Two other statewide bicentennial initiatives have been represented in Jackson County.

The goal of the bicentennial “Community Legacies” program was to showcase Missouri traditions, places and organizations while also building enduring resources for students, teachers and others.

Visitors to the bicentennial commission website, can find reports detailing the Ozarks Genealogical Society of Springfield, the Madonna of the Trail sculpture, a monument to women of the 19th century westward migration unveiled in Lexington in 1928; and the 74-foot tall “Big Tree” of McBaine, Mo., near Columbia, considered to be the largest bur oak in the state.

Sweeney himself prepared a report about Kansas City’s annual Juneteenth celebration, which commemorates the end of slavery in the United States. For the report, he went back to the observance’s origins in Kansas City, interviewing Makeda Peterson, whose late father, Horace Peterson III, founder of the Black Archives of Mid-America, Inc., organized Kansas City’s initial Juneteenth celebration in 1980.

“The report included how the organizers wanted to see the celebration in five years,” Sweeney said. This past June, well after Sweeney completed his survey, Juneteenth became a federal holiday.

Still another initiative was an endorsement program, through which bicentennial organizers could spotlight various projects, programs and events that represented the state’s bicentennial mission, which is to promote a better understanding of Missouri and its regions, communities and people.

One of the first projects to receive this endorsement was the Jackson County Historical Society’s ongoing project to process, catalog and digitize the Wilborn Photographic Collection. In 2017 the society received the collection as a donation from supporters Steve and Marianne Noll. The approximately 300,000 Wilborn images dating from 1921 through 2007 is considered among the largest collections of historic photographs of the Kansas City region.

Kevin Ploth, Jackson County Historical SocietyKevin Ploth, Wilborn Collection Lead for the Jackson County Historical Society, has processed about 152,000 images in the Wilborn Photographic Collection.

Kevin Ploth, Jackson County Historical Society

Kevin Ploth, Wilborn Collection Lead for the Jackson County Historical Society, has processed about 152,000 images in the Wilborn Photographic Collection.
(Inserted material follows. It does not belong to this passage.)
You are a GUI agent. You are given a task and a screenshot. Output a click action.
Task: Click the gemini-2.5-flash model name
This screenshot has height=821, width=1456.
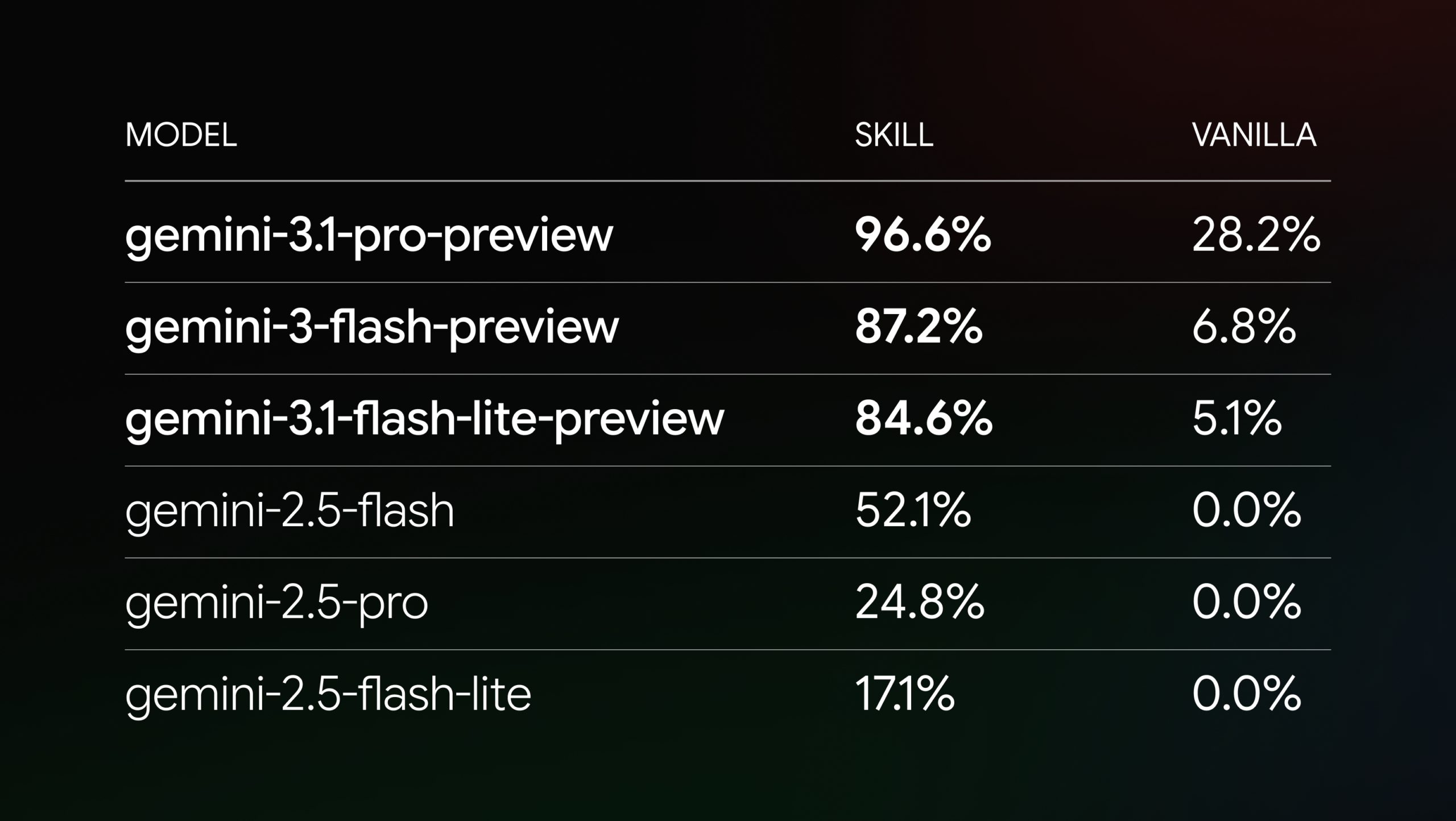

“Since then, we have endorsed more than 225 projects and programs,” Sweeney said.

If Sweeney expects a criticism to come of the bicentennial observance, it may be how some residents missed a stadium-sized historical spectacular. The “KC150” celebration of Kansas City’s 150th anniversary in 2000 was climaxed by an Arrowhead Stadium pageant that included a flyover of vintage military aircraft, a 1,000-voice choir, remarks by longtime network news anchor (and one-time Kansas City journalist) Walter Cronkite and songs delivered by entertainers Kenny Rogers, Oleta Adams and Little Richard.

But Sweeney believes the money and time invested in supporting and showcasing local community events and programs will prove the more rewarding investment. Residents of communities across the state, he said, routinely have thanked him for coming to see them.

“The over-arching message I heard as I did this was ‘No one knows who are are,’ or ‘We are always forgotten about.’ You want to know something that unites Missourians? It’s that.”

But, Sweeney added, that oft-heard sentiment tells him something. “I think that suggests how so many of the bicentennial programs have worked, given the desire that folks have to tell us about their own communities.”